- [DATA LISTING]:
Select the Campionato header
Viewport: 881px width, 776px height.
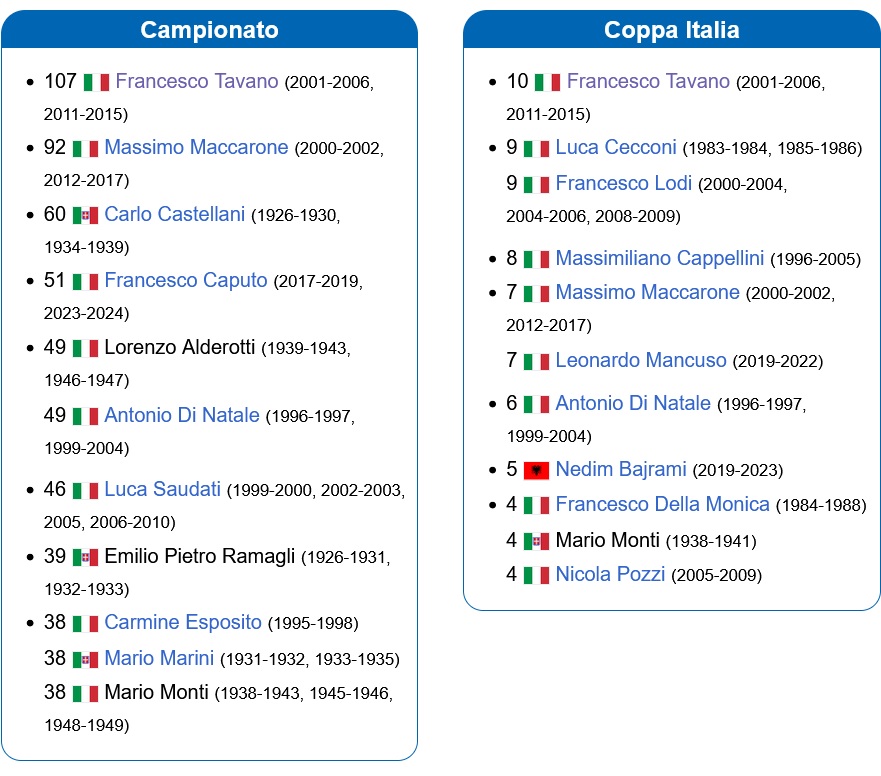(x=209, y=30)
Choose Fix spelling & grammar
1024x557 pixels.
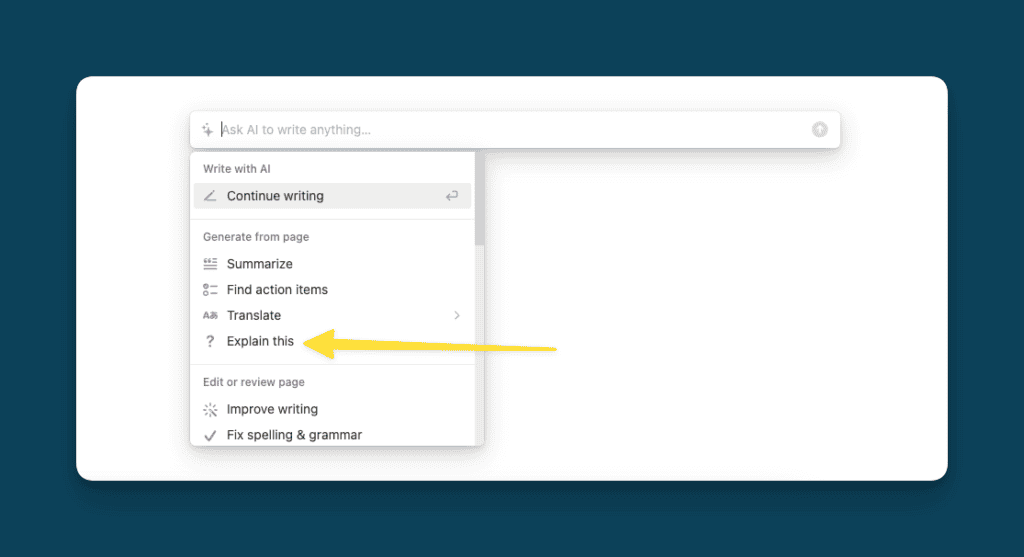click(294, 435)
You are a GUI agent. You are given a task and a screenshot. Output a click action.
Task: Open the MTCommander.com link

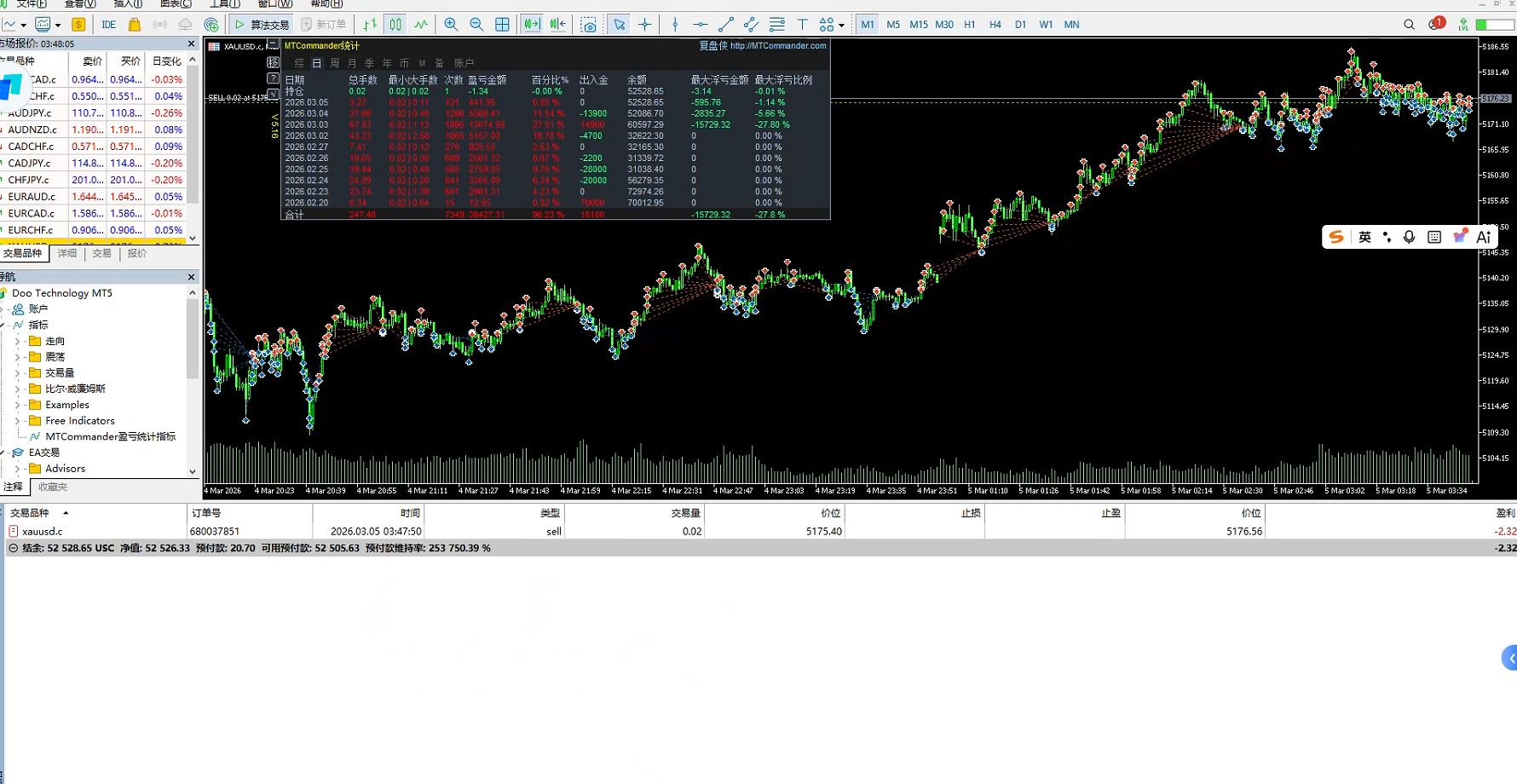777,46
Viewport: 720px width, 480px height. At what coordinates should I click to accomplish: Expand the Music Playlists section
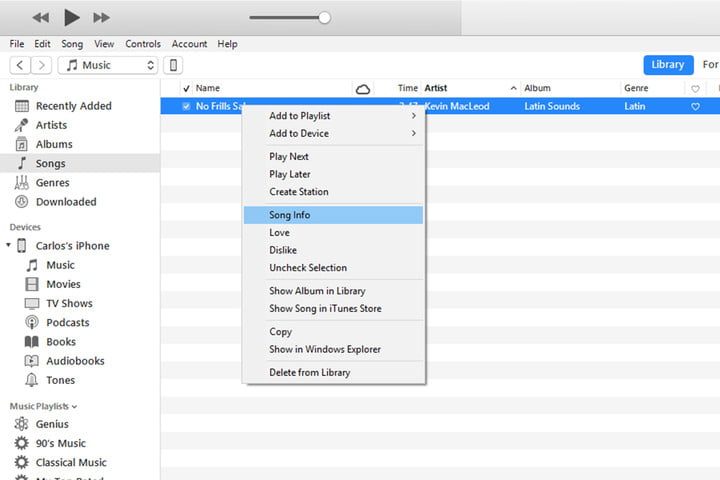coord(74,407)
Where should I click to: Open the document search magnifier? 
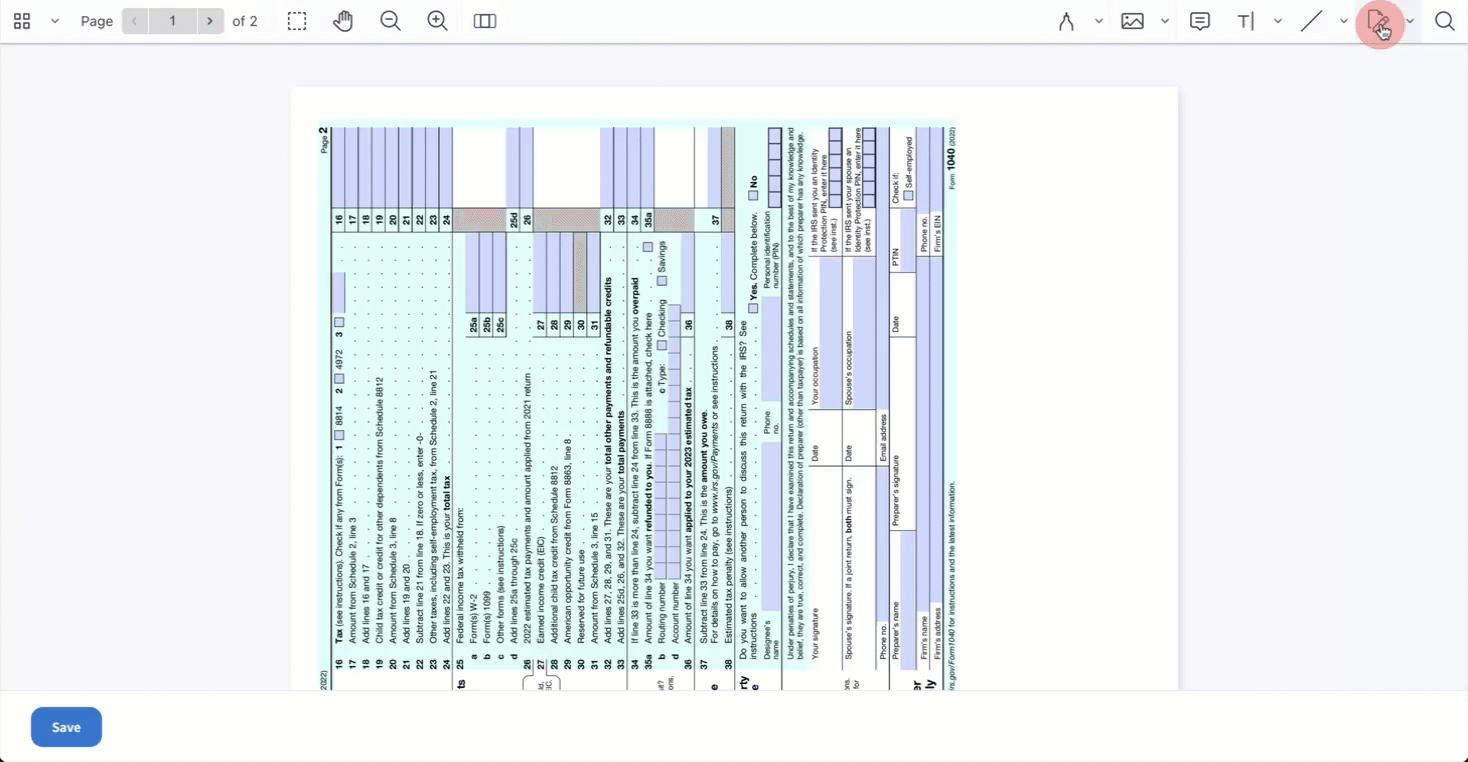tap(1444, 21)
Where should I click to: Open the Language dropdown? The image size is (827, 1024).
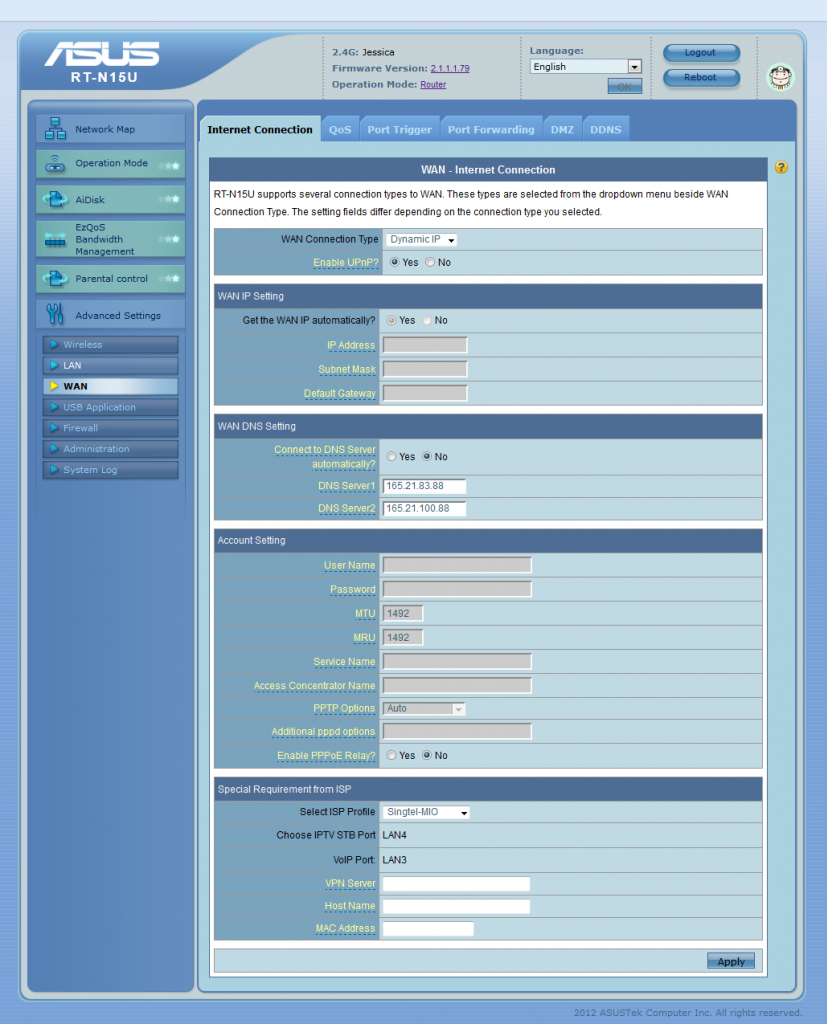point(585,67)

- [WHAT IS BEING ASKED]: Give the lines of the records as a JSON list of strings, one string per line with blank lines omitted. Begin at the line that contains "Where should I click to: Open the document", stop at the end of the records, and leave out the pictures.

- [ANSWER BELOW]:
[
  "Where should I click to: Open the document search magnifier? ",
  "tap(1444, 21)",
  "Where should I click to: Open the Language dropdown? The image size is (827, 1024).",
  "point(585,67)"
]